Periode Mamluk menjadi terkenal lantaran penyempurnaan sistem militer budak pasca Abbasiyah. Sebelum periode Mamluk, beberapa resimen budak telah digunakan 81 dalam sebuah lapisan militer Timur Tengah, namun Mamluk merupakan rezim yang pertama yang didasarkan pada mesin militer budak. Mereka didatangkan dari luar pada usia sepuluh atau dua belas tahun, mereka berpindah ke agama Islam, dan dibesarkan di barak-barak, mereka tidak hanya belajar teknik kemiliteran tetapi juga dijejali dengan loyalitas terhadap tuan-tuan mereka dan terhadap sesama militer. Seorang Mamluk yang telah terlatih sempurna bekerja sebagai resimen Sultan Mamluk, atau sebagai tentara yang bekerja pada seorang pejabat tinggi militer lainnya. Para pejabat memiliki tentara budak sendiri, yang terlepas dari resimen militer Sultan. Angkatan bersenjata Mamluk, selanjutnya dapat dibayangkan sebagai sebuah kumpulan dari beberapa resimen budak, terdiri dari pasukan tentara Sultan dan sejumlah resimen yang setia kepada pejabat-pejabat secara individual. Yang pada ujung-ujungnya juga setia kepada pribadi sang Sultan. Angkatan bersenjata ini tidak banyak diorganisir dengan tingkat hirarki melainkan diorganisir dengan kesetiaan personal.

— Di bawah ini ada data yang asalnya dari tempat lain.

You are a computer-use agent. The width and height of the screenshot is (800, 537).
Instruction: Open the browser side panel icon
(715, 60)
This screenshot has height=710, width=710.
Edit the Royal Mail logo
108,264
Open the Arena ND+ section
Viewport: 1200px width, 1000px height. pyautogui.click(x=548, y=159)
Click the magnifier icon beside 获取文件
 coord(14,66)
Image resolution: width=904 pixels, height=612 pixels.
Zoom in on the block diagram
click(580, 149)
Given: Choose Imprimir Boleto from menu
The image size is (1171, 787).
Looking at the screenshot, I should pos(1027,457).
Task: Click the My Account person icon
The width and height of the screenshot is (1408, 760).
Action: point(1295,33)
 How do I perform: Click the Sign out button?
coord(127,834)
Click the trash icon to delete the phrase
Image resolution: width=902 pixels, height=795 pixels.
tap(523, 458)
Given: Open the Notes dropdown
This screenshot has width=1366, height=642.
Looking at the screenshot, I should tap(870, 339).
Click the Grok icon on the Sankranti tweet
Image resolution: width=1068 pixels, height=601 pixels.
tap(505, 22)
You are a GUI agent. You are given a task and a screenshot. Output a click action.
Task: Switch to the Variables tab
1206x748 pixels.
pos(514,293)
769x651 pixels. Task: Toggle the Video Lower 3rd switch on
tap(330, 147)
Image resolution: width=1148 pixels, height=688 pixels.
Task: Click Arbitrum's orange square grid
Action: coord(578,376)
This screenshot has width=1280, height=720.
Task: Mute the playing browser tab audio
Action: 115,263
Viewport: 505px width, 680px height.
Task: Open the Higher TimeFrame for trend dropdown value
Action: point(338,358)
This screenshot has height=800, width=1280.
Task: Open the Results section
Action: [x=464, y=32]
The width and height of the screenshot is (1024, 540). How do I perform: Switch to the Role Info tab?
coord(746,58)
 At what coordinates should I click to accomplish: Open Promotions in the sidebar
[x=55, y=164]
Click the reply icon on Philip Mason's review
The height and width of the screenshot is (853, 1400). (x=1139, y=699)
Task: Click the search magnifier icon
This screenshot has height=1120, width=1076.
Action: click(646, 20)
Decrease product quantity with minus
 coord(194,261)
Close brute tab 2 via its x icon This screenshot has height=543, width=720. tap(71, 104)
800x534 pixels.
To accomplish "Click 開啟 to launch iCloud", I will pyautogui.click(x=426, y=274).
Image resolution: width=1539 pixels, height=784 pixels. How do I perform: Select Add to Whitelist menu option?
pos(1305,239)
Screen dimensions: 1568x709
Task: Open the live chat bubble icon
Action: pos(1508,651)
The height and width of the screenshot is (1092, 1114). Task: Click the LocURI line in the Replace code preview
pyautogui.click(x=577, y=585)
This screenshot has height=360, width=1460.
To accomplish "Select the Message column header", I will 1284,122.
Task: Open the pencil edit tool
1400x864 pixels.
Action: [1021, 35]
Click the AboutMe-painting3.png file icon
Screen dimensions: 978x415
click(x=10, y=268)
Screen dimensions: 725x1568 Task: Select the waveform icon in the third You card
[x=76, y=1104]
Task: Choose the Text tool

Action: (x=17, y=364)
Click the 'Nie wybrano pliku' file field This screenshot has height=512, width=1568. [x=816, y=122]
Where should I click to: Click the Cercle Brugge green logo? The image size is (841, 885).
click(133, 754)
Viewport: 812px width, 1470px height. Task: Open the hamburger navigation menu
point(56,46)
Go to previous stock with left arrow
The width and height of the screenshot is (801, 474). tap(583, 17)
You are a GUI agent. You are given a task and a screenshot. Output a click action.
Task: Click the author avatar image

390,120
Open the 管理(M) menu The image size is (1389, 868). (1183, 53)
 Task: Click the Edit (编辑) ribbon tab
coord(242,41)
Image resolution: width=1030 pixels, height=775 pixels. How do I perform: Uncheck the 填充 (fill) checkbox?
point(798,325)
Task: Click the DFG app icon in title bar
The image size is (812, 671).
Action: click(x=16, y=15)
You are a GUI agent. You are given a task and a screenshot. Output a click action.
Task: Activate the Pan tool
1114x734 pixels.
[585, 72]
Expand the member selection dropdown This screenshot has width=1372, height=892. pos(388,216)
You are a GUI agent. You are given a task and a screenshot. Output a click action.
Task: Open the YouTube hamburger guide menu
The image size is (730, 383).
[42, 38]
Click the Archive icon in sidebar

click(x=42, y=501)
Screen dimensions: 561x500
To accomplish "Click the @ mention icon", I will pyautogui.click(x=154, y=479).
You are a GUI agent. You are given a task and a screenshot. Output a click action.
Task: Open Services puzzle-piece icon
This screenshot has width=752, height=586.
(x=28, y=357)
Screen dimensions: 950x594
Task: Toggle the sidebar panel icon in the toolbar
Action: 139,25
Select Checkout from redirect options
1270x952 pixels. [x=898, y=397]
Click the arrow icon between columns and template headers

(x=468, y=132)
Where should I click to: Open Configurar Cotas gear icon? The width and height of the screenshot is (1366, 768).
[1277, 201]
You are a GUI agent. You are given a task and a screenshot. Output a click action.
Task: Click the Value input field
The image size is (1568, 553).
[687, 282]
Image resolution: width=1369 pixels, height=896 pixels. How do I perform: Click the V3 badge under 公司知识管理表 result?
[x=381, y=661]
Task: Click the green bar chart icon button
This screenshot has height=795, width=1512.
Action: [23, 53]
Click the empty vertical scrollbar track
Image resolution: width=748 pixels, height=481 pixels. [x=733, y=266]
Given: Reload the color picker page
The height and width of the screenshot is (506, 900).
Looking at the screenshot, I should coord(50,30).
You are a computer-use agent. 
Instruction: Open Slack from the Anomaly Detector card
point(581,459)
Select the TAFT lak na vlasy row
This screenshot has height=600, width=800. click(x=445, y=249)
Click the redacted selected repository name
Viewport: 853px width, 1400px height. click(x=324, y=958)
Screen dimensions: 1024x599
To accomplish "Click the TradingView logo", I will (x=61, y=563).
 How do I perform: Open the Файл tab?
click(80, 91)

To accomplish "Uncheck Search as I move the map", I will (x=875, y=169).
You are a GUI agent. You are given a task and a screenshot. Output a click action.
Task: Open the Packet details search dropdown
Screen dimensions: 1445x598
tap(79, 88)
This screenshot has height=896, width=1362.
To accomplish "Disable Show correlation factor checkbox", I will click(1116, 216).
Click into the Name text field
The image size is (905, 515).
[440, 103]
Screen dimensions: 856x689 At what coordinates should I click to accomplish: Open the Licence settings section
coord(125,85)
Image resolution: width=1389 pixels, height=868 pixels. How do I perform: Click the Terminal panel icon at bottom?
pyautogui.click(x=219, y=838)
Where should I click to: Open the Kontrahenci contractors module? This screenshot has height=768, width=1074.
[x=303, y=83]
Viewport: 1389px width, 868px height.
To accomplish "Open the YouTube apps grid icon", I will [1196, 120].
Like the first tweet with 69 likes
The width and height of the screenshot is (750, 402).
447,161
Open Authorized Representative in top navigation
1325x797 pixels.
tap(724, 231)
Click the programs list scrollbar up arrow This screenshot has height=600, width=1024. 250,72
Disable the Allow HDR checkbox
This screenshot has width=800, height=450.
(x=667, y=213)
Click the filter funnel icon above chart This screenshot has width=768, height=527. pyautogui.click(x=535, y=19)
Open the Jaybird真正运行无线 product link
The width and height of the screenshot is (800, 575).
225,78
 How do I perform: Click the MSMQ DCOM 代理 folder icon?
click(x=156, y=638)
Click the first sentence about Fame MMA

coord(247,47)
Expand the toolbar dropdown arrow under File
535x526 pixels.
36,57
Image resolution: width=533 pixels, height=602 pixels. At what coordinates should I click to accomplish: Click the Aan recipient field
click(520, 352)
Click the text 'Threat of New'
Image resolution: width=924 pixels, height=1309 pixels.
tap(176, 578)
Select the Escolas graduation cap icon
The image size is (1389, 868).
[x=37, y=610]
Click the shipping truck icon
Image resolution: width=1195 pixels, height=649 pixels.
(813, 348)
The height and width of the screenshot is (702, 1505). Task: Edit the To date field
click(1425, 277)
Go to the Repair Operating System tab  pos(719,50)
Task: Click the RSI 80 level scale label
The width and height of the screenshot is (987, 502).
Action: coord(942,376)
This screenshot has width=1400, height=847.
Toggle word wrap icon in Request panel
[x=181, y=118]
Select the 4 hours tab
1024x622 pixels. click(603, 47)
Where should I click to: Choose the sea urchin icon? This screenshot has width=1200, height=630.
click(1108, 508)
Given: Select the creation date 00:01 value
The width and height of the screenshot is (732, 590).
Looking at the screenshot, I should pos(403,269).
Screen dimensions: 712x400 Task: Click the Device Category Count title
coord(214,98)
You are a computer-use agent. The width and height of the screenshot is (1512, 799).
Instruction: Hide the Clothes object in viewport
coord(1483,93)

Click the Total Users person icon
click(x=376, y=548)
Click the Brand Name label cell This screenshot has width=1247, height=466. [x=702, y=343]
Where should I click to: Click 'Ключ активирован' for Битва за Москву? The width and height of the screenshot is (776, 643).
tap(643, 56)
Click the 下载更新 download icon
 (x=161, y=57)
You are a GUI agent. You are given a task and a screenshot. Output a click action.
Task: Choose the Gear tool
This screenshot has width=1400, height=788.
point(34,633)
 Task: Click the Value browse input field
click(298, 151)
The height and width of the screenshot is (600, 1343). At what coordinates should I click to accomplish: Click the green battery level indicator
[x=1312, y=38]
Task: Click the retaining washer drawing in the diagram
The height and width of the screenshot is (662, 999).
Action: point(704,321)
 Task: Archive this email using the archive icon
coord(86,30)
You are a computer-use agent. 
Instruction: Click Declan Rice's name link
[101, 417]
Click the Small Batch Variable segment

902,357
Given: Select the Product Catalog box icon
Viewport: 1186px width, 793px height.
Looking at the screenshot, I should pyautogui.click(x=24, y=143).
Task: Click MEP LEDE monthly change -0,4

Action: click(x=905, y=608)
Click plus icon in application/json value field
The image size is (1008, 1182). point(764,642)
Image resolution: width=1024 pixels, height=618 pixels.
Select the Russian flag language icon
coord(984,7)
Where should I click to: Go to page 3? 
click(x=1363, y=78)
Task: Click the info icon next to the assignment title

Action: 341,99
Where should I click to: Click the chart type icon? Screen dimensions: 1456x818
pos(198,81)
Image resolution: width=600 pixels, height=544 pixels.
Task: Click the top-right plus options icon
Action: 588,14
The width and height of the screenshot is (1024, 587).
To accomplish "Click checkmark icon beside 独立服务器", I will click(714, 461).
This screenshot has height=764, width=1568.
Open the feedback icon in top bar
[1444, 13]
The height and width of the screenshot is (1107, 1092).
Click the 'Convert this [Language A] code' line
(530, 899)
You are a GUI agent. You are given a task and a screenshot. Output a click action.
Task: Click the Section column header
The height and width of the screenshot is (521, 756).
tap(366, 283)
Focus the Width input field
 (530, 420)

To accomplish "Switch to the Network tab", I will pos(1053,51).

Diawal tahun 1260 M, Mesir terancam serangan bangsa Mongol yang sudah berhasil menduduki hampir seluruh dunia Islam. Kedua tentara bertemu di Ayn Jalut, dan pada tanggal 13 September 1260 M, tentara Mamluk dibawah pimpinan Qutuz dan panglima Baybars berhasil menghancurkan pasukan Mongol tersebut. Kemenangan atas tentara Mongol ini membuat kekuasaan Mamluk di Mesir menjadi tumpuan harapan umat Islam di sekitarnya penguasa-penguasa di Syria segera menyatakan setia kepada penguasa Mamluk. Semenjak demikian, tamatlah riwayat Tartar Mongol yang dipimpin oleh panglimanya Kithbugha, yang beragama Kristen Nestorian, mengacau dunia Islam, dan terbebaslah Mesir dan Syam dari kehancuran.
Philip K. Hitti mengambarkan kemenangan Islam yang bersejarah ini:
The Mongolian leader wak kitugha. A Nestorian, whose advance quard had penetraten palastina down to ghazzah. This victory is memorable for the history of civilization; if the Mongols had taken cairo they would have probably destroyed its treasures and manuscripts.
Pemimpin Tartar-Mongol Kitbugha adalah seorang Kristen Nestorian yang maju melalui Palestina untuk merebut Gazzah. Kemenangan Islam ini adalah harus diperingati untuk sejarah peradaban. Kalau tentara Tartar-Mo0ngol dapat merebut kota Kairo, kemungkinan besar mereka akan menghancurkan semua kekayaan dan buku-buku yang ada.
Tidak lama setelah itu Qutuz meninggal dunia. Baybars, seorang pemimpin militer yang tangguh dan cerdas, diangkat oleh pasukannya menjadi Sultan (1260-1277). Ia adalah Sultan terbesar dan termasyur di antara 55 Sultan Mamluk. Ia pula yang dipandang sebagai pembangun hakiki dinasti Mamluk.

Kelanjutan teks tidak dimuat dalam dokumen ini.